Тут Аким Ильич вынул из котелка отваренную картофелину и мигом содрал с неё мундир, сказавши:
— Пирожное.
— Нешто попробовать? — засомневался владелец курицы. — А то всё макароны, макароны...
Он принял картофелину из рук Акима Ильича, посолил её хозяйственно и надкусил.
— Картошка вкусная, — рассудительно сказал он. — Как же вы её выращиваете?
— Мы её никак не выращиваем, — засмеялся Аким Ильич, — потому что мы работники картофельных складов. Она нам полагается как паёк. Насыпай сколько надо.
— Пусть ведро насыплет, и хватит, — вставил я.
Аким Ильич укоризненно поглядел на меня.
— У человека несчастье: наша собака съела его курицу. Пусть сыплет сколько хочет, чтоб душа не болела.
На другой же день я купил в керосиновой лавке толковую цепь и приковал картофельного пса к ёлке.
Кончились его лебединые деньки.
Тузик обиженно стонал, плакал поддельными слезами и так дёргал цепь, что с ёлки падали шишки. Только лишь вечером я отмыкал цепь, выводил Тузика погулять.
Подошёл месяц август. Дачников стало больше. Солнечными вечерами дачники в соломенных шляпах вежливо гуляли по шоссе. Я тоже завёл себе шляпу и прогуливался с Тузиком, напустив на своё лицо вечернюю дачную улыбку.
Тузик-обманщик на прогулках прикидывался воспитанным и любезным псом, важно поглядывал по сторонам, горделиво топорщил брови, как генерал-майор.
Встречались нам дачники с собаками — с ирландскими сеттерами или борзыми, изогнутыми, как скрипичный ключ. Издали завидев нас, они переходили на другую сторону шоссе, не желая приближаться к опасной картофельной собаке.
Тузику на шоссе было неинтересно, и я отводил его подальше в лес, отстёгивал поводок.
Тузик не помнил себя от счастья. Он припадал к земле и глядел на меня так, будто не мог налюбоваться, фыркал, кидался с поцелуями, как футболист, который забил гол. Некоторое время он стремительно носился вокруг и, совершив эти круги восторга, мчался куда-то изо всех сил, сшибая пеньки. Мигом скрывался он за кустами, а я бежал нарочно в другую сторону и прятался в папоротниках.

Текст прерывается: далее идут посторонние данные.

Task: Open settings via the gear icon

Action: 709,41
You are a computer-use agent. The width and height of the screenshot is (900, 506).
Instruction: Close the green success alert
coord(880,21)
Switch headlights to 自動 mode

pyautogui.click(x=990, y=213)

Скоро Тузик начинал волноваться: почему не слышно моего голоса.
Он призывно лаял и носился по лесу, разыскивая меня. Когда же он подбегал поближе, я вдруг с рёвом выскакивал из засады и валил его на землю.
Мы катались по траве и рычали, а Тузик так страшно клацал зубами и так вытаращивал глаза, что на меня нападал смех.
Душа у владельца курицы, видимо, всё-таки болела.
Однажды утром у калитки нашей появился сержант милиции. Он долго читал плакат про картофельную собаку и наконец решился войти.
Тузик сидел на цепи и, конечно, издали заприметил милиционера. Он прицелился в него глазом, хотел было грозно залаять, но почему-то раздумал. Странное дело: он не рычал и не грыз цепь, чтоб сорваться с неё и растерзать вошедшего.
— Собак распускаете! — сказал между тем милиционер, строго приступая к делу.
Я слегка окаменел и не нашёлся что ответить. Сержант смерил меня взглядом, прошёлся по участку и заметил мешок с надписью «Пичугин».
— Это вы Пичугин?
— Да нет, — растерялся я.
Сержант достал записную книжку, что-то черкнул в ней карандашиком и принялся рассматривать Тузика. Под милицейским взглядом Тузик как-то весь подтянулся и встал будто бы по стойке «смирно». Шерсть его, которая обычно торчала безобразно во все стороны, отчего-то разгладилась, и его оперение теперь можно было назвать «приличной причёской».
— На эту собаку поступило заявление, — сказал сержант, — в том, что она давит кур. А вы этих кур поедаете.
— Всего одну курицу, — уточнил я. — За которую заплачено.
Сержант хмыкнул и опять принялся рассматривать Тузика, как бы фотографируя его взглядом.
Миролюбиво виляя хвостом, Тузик повернулся к сержанту правым боком, дал себя сфотографировать и потом повернулся левым.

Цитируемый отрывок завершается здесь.